Com tais fundamentos, concluíram por pedir que se lhes reconheça o direito de preferência na compra dessa fracção autónoma e consequentemente o direito de a haverem para si, em substituição do réu F..., mediante o pagamento da quantia de € 59.908,62 correspondente ao preço e despesas notariais e registrais suportadas pelo mesmo.
Os réus C..., o marido e E... contestaram, por impugnação, alegando, em resumo, que o pacto de preferência celebrado entre a mãe delas e o autor se extinguiu com a morte daquela, desse modo, preconizando a improcedência da acção, desfecho pelo qual também se bateu o réu F... em contestação autónoma.
Os autores apresentaram réplica, na qual, além de manterem a sua posição inicial, ampliaram o pedido pretendendo subsidiariamente obter a condenação solidária das rés C... e E... no pagamento da importância de € 8.570,00 correspondentes aos prejuízos por eles já sofridos em consequência da frustração das negociações com elas encetadas, acrescida ainda da quantia que se liquidar em execução de sentença.
Os réus treplicaram opondo-se à alteração do pedido e pugnando pela inexistência da invocada preferência.
De seguida, foi proferido despacho saneador em que se afirmou a validade e regularidade da instância e condensou-se a matéria de facto, com especificação da já assente e organização da base instrutória, sem reclamação das partes.

*EXERCÍCIOS PROPOSTOS*:
#1 No relato do processo judicial, que quantia se dispuseram os autores a pagar para ficar com a fracção autónoma?
#2 Dê seguimento ao relato do processo judicial acima, começando logo depois da última frase.

[Registos de dados recolhidos]
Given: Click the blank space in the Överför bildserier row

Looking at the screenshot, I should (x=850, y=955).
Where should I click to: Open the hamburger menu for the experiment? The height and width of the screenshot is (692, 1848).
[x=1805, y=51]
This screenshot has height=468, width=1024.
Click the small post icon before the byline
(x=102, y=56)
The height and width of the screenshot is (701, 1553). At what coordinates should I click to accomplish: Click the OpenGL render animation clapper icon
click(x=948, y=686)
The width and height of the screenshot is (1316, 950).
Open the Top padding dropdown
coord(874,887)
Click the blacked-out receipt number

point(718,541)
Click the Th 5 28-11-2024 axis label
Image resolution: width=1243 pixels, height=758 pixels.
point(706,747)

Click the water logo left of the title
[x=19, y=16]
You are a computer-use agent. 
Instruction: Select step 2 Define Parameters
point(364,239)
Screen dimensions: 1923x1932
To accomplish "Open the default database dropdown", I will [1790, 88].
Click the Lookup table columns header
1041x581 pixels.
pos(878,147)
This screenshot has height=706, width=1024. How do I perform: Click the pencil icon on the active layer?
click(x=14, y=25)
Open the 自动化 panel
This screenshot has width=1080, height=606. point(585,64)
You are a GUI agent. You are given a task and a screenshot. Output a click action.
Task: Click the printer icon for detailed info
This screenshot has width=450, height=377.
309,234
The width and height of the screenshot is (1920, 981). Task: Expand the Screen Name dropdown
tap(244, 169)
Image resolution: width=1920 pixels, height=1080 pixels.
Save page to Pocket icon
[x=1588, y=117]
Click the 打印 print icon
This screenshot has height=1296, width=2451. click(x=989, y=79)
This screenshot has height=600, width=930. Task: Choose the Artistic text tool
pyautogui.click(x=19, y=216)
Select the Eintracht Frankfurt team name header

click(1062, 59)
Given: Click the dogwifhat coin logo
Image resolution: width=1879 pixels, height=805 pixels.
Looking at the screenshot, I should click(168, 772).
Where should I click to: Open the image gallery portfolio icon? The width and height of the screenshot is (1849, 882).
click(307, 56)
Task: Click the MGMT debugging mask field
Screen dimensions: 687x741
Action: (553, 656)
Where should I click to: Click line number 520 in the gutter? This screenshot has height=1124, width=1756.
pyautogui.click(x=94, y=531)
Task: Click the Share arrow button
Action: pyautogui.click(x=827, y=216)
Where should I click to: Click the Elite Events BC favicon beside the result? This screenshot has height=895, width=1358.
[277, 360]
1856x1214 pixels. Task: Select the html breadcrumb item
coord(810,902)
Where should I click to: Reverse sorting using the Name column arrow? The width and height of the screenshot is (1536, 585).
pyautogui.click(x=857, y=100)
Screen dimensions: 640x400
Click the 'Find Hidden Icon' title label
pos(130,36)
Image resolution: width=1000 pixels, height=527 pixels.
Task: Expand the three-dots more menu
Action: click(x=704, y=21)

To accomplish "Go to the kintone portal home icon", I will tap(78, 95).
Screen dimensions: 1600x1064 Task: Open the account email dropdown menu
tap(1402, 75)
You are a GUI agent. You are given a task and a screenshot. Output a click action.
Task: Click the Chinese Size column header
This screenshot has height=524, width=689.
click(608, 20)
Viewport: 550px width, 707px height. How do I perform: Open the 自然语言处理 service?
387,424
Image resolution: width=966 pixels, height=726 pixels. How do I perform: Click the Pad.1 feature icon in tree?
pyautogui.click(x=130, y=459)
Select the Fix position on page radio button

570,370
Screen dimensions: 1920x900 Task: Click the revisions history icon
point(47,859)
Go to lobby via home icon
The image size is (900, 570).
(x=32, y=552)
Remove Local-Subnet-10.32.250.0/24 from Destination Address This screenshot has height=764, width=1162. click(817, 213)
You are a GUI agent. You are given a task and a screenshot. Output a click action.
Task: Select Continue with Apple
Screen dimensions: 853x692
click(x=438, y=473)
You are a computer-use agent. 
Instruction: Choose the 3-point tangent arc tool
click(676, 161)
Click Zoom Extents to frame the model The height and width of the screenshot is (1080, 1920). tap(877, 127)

*RESPOSTAS ESPERADAS*:
#1 € 59.908,62, correspondente ao preço e às despesas notariais e registrais suportadas pelo réu F...

#2
Realizada a audiência de discussão e julgamento, respondeu-se, sem censura, aos vários pontos da base instrutória, e, seguidamente, foi proferida sentença que, na improcedência da acção, absolveu os réus do pedido.
Inconformados, apelaram os autores, que concluíram, assim, a sua alegação:
1. Tendo sido celebrado um pacto de preferência entre o autor e os pais das rés, reduzido a escrito e por todos assinado e ocorrendo posteriormente o falecimento dos pais das rés, a comunicação por estas enviada ao autor, por escrito, no sentido de este preferir na venda que tencionavam fazer do bem objecto do pacto de preferência equivale à estipulação que a lei prevê para a transmissão do direito de preferência por morte dos contraentes originários.
2. Ou, em qualquer caso, a comunicação feita por escrito ao preferente pelas sucessoras dos obrigados originariamente à preferência e a subsequente resposta que, por escrito, aquele lhes fez no sentido de estar interessado em preferir, que não tencionava renunciar aos seus direitos, os quais tencionava exercer, reforçam a estipulação da transmissão do direito e obrigação de preferência e fazem nascer, ex novo, um pacto de preferência entre autor e rés.
3. Nasceu para o autor e rés a obrigação de contratar por virtude da comunicação destas, enquanto obrigadas à preferência e da resposta daquele, enquanto preferente, que foram feitas em documentos assinados, devendo entender-se que se concluiu um contrato-promessa, não obstante as assinaturas terem sido apostas em dois papéis diferentes.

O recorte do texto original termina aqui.